Mrs. Waterman died on the 13th of September last, at Madison. At her funeral was delivered the beautiful sermon, an extract from which is appended to this report. We have learned that it was the ambition of this good lady for over twenty-five years of her life to some day see a monument of granite erected in the midst of these graves whereon should be carved the names of these dead soldiers of the South, but her efforts where futile. She, herself, by the vicissitudes of fortune, had lost her entire means, and the people of her native land were poor and struggling under adverse circumstances to recuperate their broken fortunes, so the monument was never erected, but she continued to see after and care for the graves. And now that she is dead, who shall see to it that this monument be built? Who shall see to it that this spot where these men lie, the furthest north of any of our buried comrades, shall be marked with a token to all who shall see it that we have not forgotten our dead? As Southern men we should hide our heads in shame if after knowing the facts which we now know, we should fail to see to it that this monument be built with the names upon its face, not only of these men who lie buried so far away from their own southland and for love of which they fought and suffered and died, but the name also of this noble Southern woman, Alice Waterman, the patriotic care-taker of their graves for so many years, and who now sleeps with them, a heroine among heroes.
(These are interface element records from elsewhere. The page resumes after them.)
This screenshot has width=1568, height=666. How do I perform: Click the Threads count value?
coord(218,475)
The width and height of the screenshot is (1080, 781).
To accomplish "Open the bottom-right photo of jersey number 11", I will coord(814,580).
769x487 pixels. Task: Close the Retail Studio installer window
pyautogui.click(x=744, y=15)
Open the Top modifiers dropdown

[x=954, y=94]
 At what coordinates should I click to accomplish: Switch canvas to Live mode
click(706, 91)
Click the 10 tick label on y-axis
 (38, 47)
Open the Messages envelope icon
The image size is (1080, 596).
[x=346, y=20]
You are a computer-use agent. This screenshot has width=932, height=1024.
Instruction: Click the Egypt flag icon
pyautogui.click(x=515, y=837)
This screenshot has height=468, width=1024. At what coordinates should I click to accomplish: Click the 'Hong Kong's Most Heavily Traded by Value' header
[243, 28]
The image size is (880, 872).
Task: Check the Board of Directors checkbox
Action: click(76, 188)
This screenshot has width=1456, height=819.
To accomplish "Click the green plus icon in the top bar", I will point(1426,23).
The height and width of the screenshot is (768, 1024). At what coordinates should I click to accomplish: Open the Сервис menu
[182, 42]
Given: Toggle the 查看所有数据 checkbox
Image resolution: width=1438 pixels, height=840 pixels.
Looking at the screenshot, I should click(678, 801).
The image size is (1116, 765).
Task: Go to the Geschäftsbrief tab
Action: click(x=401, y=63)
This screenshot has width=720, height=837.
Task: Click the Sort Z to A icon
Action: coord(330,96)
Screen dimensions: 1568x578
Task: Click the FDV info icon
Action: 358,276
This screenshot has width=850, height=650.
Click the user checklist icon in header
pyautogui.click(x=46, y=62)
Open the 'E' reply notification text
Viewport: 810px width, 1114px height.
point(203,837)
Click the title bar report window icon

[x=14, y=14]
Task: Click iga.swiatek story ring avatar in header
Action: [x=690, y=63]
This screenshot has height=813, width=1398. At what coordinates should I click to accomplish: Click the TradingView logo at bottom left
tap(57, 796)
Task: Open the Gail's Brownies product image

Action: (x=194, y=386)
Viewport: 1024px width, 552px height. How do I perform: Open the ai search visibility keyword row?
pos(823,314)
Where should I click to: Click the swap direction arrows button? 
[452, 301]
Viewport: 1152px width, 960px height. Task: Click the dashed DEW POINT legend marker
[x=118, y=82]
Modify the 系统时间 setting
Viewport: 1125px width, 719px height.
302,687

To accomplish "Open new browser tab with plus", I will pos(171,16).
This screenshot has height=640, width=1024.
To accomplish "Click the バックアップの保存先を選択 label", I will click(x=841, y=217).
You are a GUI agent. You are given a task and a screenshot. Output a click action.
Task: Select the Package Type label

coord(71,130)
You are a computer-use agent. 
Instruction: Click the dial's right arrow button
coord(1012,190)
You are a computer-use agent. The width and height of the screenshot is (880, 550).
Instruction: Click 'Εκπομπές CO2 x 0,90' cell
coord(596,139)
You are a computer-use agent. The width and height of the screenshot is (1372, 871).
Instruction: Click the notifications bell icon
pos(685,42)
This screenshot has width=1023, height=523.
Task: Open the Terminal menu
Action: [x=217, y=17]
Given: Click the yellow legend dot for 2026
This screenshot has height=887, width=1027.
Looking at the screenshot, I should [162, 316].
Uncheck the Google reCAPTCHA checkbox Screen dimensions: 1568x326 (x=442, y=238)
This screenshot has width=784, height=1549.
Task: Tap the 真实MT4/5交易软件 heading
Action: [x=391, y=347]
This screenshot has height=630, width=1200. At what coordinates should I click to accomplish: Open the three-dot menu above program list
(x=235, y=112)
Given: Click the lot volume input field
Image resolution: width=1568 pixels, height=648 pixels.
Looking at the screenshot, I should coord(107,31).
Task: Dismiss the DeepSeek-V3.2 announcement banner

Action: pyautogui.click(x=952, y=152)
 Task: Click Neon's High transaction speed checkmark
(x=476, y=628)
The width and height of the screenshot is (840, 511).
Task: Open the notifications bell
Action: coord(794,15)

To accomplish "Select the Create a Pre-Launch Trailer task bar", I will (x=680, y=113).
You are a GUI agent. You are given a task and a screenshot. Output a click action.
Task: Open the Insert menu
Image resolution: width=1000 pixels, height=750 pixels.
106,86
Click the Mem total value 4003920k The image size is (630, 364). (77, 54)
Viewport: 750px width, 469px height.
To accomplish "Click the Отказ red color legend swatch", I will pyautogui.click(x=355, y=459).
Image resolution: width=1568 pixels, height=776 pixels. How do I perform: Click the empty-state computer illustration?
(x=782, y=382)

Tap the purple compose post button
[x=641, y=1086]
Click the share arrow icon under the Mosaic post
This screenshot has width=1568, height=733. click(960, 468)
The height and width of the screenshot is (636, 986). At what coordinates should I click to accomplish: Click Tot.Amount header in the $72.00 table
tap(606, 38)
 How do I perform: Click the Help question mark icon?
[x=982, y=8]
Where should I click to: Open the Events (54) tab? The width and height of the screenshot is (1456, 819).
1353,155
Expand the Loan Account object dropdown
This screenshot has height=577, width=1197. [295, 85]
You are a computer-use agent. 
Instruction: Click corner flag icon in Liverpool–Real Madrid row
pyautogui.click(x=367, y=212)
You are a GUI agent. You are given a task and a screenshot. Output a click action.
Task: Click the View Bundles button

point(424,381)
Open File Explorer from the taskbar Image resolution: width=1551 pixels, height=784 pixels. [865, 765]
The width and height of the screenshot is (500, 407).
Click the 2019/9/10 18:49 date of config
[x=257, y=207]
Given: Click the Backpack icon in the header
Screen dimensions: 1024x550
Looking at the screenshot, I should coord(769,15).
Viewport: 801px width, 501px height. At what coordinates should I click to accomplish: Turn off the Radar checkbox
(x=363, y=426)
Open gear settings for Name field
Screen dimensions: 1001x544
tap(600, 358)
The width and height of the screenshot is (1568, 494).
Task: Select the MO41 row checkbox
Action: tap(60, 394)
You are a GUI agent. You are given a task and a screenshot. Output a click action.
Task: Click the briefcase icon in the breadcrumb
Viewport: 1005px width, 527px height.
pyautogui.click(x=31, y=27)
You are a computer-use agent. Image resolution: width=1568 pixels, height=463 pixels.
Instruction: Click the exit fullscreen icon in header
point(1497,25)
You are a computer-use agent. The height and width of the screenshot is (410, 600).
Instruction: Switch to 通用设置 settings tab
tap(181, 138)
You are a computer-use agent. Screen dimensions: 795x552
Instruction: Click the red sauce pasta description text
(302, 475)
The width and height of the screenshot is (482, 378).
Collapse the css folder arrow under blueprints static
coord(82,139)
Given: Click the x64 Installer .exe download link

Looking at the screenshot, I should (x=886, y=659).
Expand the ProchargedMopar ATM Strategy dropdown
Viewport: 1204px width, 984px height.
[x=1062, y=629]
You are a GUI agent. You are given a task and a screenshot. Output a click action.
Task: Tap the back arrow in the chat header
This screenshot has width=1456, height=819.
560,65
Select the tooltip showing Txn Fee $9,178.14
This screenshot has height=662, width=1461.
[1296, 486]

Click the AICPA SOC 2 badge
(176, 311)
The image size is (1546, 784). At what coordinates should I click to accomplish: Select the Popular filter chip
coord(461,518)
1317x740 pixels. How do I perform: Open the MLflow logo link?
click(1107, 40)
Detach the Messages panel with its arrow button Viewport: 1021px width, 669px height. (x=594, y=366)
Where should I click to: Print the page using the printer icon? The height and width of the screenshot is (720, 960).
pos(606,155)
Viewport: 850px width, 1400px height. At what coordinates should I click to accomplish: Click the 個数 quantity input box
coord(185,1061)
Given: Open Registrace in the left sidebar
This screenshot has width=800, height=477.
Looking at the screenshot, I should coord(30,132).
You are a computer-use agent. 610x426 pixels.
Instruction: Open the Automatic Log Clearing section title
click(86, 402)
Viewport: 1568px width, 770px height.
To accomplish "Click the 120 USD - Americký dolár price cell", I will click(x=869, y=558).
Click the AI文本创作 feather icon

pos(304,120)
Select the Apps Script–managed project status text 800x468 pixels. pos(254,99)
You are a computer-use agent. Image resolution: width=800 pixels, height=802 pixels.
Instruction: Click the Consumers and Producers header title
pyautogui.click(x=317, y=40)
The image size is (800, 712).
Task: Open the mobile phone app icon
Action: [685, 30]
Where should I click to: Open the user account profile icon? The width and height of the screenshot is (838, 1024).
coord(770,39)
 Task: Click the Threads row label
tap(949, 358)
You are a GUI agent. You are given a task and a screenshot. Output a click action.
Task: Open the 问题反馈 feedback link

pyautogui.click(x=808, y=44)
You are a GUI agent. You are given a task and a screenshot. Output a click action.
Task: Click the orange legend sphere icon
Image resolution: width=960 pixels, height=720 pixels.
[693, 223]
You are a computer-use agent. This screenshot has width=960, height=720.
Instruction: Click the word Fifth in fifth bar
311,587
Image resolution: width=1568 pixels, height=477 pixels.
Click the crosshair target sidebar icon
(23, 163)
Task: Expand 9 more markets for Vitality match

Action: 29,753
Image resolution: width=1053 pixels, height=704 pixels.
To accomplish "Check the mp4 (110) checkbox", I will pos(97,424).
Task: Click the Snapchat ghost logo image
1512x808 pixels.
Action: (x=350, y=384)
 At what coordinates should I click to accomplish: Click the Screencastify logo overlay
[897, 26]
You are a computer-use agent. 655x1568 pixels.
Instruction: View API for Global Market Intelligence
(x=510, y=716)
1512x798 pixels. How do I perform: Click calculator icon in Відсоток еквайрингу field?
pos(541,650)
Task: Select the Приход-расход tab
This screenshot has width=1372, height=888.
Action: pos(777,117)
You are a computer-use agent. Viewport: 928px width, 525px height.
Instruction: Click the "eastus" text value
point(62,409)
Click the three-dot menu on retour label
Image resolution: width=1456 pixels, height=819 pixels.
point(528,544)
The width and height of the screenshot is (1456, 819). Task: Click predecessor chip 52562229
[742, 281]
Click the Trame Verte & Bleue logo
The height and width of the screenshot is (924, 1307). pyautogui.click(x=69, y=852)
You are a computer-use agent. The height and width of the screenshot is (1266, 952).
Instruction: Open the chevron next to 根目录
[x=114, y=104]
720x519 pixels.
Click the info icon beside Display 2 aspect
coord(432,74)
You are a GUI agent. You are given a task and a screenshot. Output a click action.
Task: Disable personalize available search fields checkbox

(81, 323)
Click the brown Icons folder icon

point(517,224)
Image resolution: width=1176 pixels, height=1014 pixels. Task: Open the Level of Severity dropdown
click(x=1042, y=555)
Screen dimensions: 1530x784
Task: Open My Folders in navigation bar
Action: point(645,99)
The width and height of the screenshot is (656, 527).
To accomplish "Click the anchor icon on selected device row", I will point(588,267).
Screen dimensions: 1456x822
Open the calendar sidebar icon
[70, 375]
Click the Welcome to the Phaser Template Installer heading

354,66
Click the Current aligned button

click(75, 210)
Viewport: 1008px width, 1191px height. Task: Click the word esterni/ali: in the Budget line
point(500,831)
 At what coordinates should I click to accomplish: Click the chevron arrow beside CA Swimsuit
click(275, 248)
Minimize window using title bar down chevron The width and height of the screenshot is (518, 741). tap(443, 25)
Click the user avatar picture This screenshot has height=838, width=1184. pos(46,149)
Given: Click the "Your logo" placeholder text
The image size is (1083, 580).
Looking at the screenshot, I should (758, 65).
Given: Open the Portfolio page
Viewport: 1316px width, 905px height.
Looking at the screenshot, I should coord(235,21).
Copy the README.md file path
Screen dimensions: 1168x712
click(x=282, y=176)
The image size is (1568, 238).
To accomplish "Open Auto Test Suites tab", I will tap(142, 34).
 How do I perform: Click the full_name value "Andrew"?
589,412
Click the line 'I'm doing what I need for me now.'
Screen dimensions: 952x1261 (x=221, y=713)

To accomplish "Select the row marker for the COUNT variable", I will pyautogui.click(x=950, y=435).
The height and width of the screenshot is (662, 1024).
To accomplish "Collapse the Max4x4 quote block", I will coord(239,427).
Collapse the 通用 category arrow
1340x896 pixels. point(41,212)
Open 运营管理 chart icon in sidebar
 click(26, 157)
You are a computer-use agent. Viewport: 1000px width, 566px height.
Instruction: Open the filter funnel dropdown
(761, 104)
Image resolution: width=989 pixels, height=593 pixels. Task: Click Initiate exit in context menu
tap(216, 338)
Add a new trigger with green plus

Comrades, your committee have to report in conclusion that this Association having had the honor to be the first among the Associations of ex-Confederate soldiers and sailors, to have this matter brought to their attention, should be among the first to take immediate steps toward the work of procuring means to erect this monument, and thereby perpetuate the names of these men and of the noble woman who for so long a time had faithfully kept green their graves. Your committee, therefore, submit for adoption the following resolution:
Resolved, That the Committee having in charge the matter of the Confederate dead who lie buried in Forest Hill cemetery at Madison, Wisconsin, be and they are hereby empowered with authority to proceed in such manner as they may deem proper and expedient to procure the means for the erection of a monument over their graves, and that it report from time to time, what progress they have made thereat.
We have annexed to this report, besides a list of the dead with the names of the commands to which they belonged, a letter to the Chairman of the Committee by Mr.Hugh Lewis, a brave Federal soldier of the 2d Wisconsin Regiment who lost his arm at the second battle of Manassas. To him this Association is greatly indebted for the first information which came to it in regard to this matter. Mr. Lewis has for many years been as resident of Madison, Wisconsin, and was a warm friend of Mrs. Waterman. To him we are also indebted for the excellent photograph of that noble lady, and of the cemetery where lie buried these 139 Confederate soldiers.
In addition to his letter we have also annexed an extract form a copy of the funeral oration delivered over the body of Mrs. Waterman before burial among “her boys” and also copies of several articles from the Madison newspapers bearing upon the subject of this report. These articles show a more that excellent spirit on the part of the good people of Madison and encouraged us to believe that in that city at least, the war with all its animosities, has long been at an end.